A subset of cholinergic mushroom body neurons blocks long-term memory formation in Drosophila
Chun-Chao Chen,
Hsuan-Wen Lin,
Kuan-Lin Feng,
Der-Wan Tseng,
J. Steven de Belle,
Ann-Shyn Chiang
Affiliations
Chun-Chao Chen
Brain Research Center, National Tsing Hua University, Hsinchu 30013, Taiwan; Corresponding author
Hsuan-Wen Lin
Brain Research Center, National Tsing Hua University, Hsinchu 30013, Taiwan
Kuan-Lin Feng
Brain Research Center, National Tsing Hua University, Hsinchu 30013, Taiwan
Der-Wan Tseng
Brain Research Center, National Tsing Hua University, Hsinchu 30013, Taiwan
J. Steven de Belle
Brain Research Center, National Tsing Hua University, Hsinchu 30013, Taiwan; School of Life Sciences, Arizona State University, Tempe, AZ 85281, USA; Department of Psychological Sciences, University of San Diego, San Diego, CA 92110, USA; School of Life Sciences, University of Nevada, Las Vegas, NV 89154, USA; MnemOdyssey LLC, Escondido, CA 92027, USA
Ann-Shyn Chiang
Brain Research Center, National Tsing Hua University, Hsinchu 30013, Taiwan; Institute of Systems Neuroscience and Department of Life Science, National Tsing Hua University, Hsinchu 30013, Taiwan; Department of Biomedical Science and Environmental Biology, Kaohsiung Medical University, Kaohsiung 80780, Taiwan; Institute of Molecular and Genomic Medicine, National Health Research Institutes, Miaoli 35053, Taiwan; Graduate Institute of Clinical Medical Science, China Medical University, Taichung 40402, Taiwan; Kavli Institute for Brain and Mind, University of California at San Diego, La Jolla, CA 92093-0526, USA; Corresponding author
Summary: Long-term memory (LTM) requires learning-induced synthesis of new proteins allocated to specific neurons and synapses in a neural circuit.

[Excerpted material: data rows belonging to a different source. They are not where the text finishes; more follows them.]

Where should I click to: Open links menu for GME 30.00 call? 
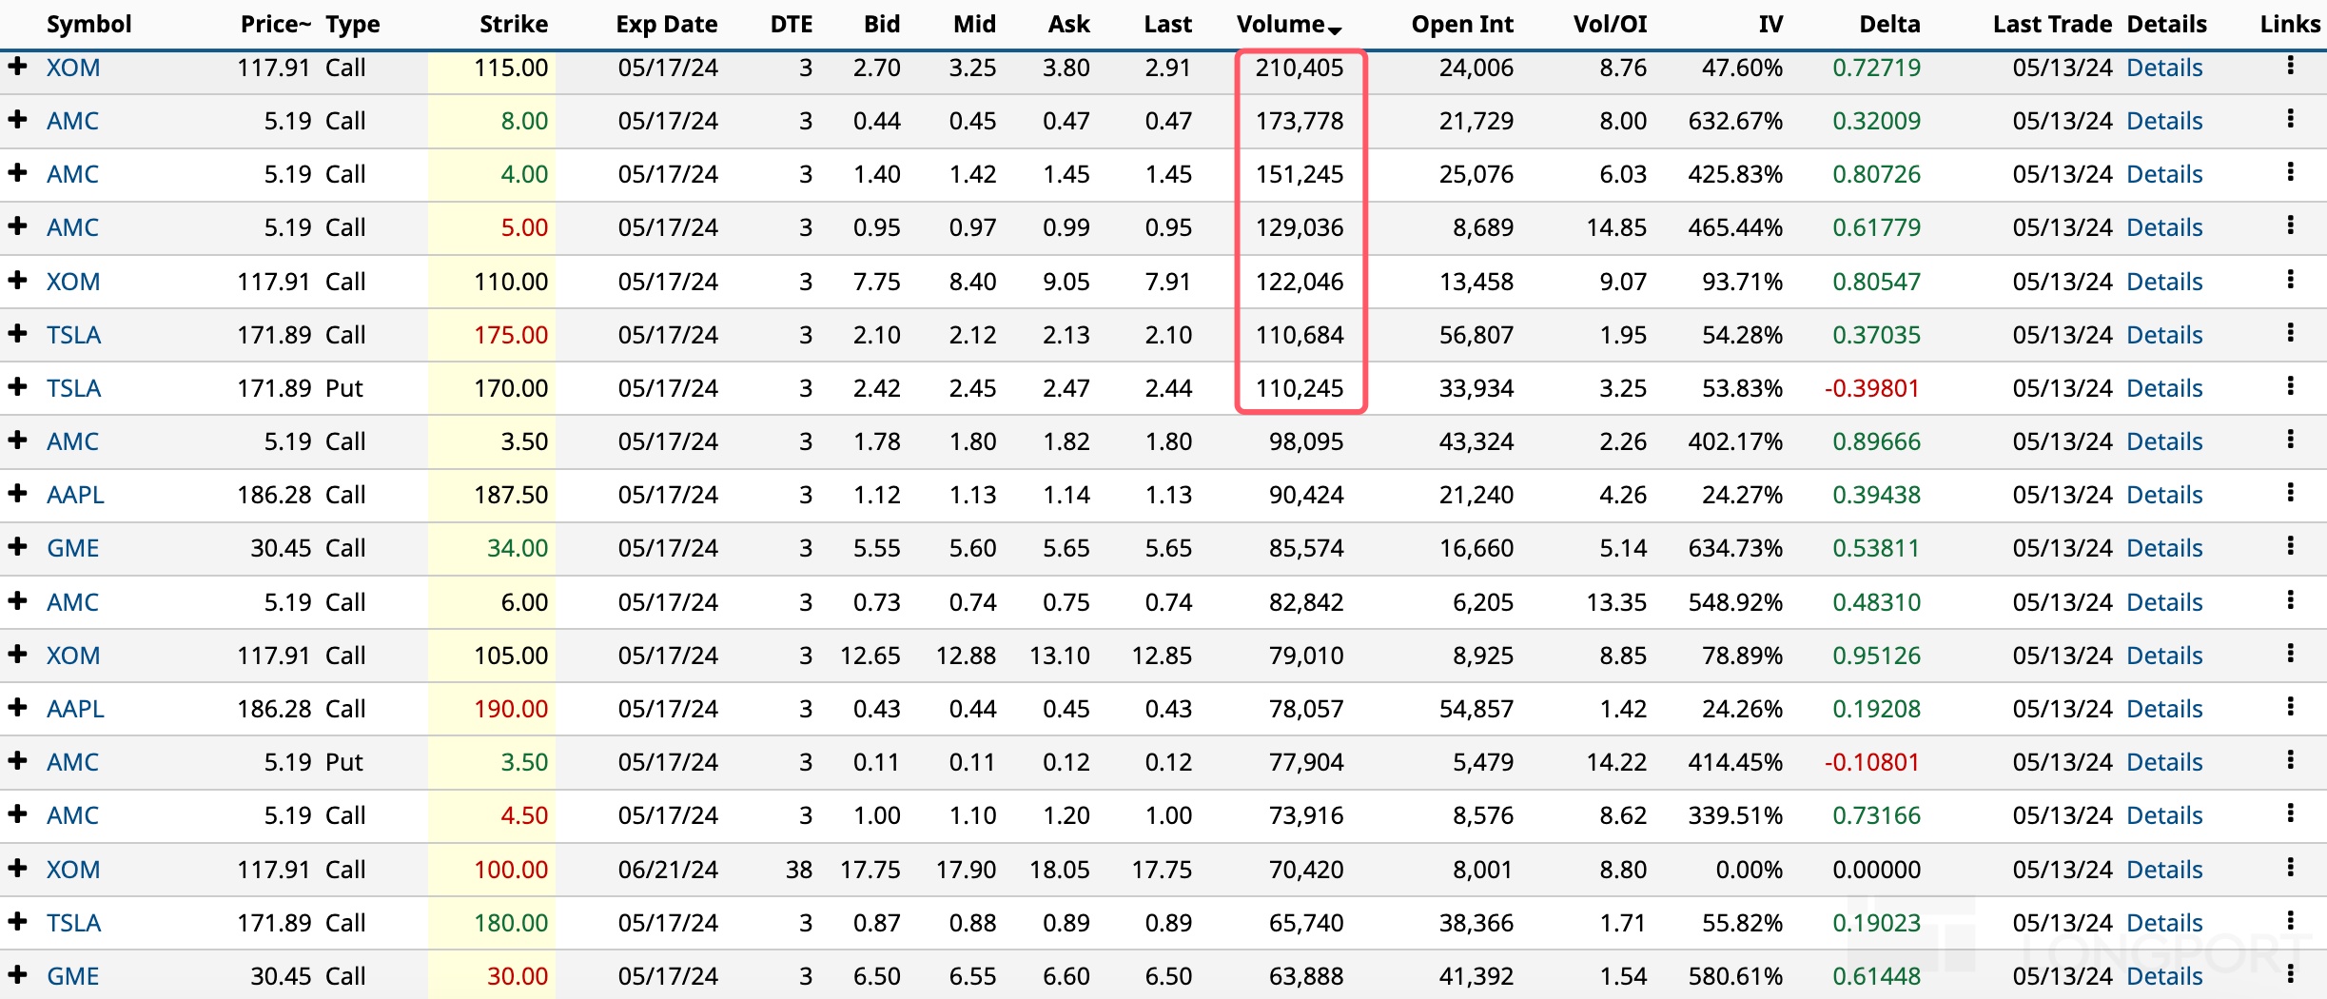coord(2290,974)
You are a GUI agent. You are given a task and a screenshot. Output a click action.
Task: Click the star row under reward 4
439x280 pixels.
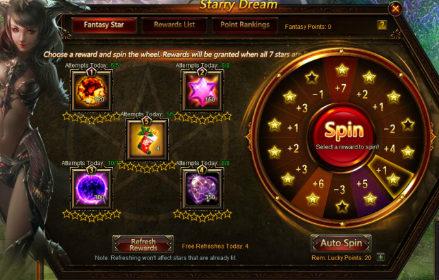click(x=202, y=215)
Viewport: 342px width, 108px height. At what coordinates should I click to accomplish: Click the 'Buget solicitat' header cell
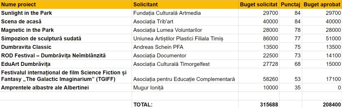coord(258,5)
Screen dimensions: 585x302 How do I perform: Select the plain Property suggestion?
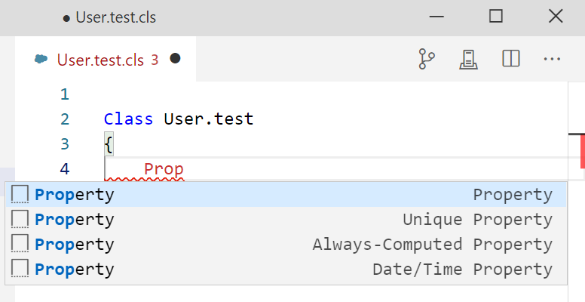(286, 195)
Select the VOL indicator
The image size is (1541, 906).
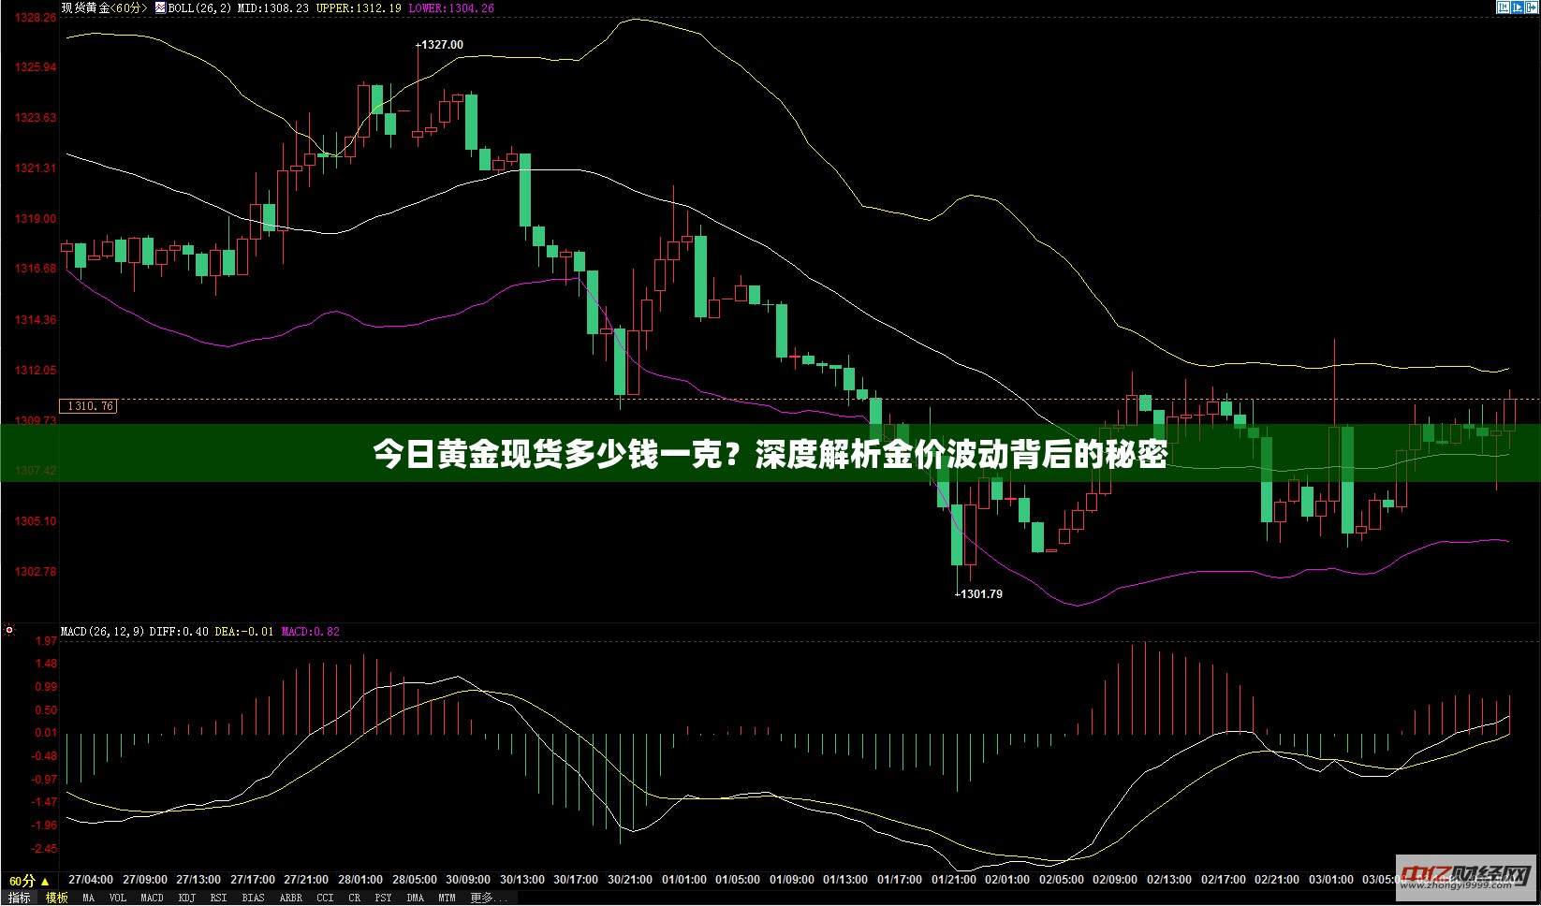coord(117,898)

Not all learned information, however, becomes permanent memory. How the brain gates relevant information into LTM remains unclear. In Drosophila adults, weak learning after a single training session in an olfactory aversive task typically does not induce protein-synthesis-dependent LTM. Instead, strong learning after multiple spaced training sessions is required. Here, we report that pre-synaptic active-zone protein synthesis and cholinergic signaling from the early α/β subset of mushroom body (MB) neurons produce a downstream inhibitory effect on LTM formation. When we eliminated inhibitory signaling from these neurons, weak learning was then sufficient to form LTM. This bidirectional circuit mechanism modulates the transition between distinct memory phase functions in different subpopulations of MB neurons in the olfactory memory circuit.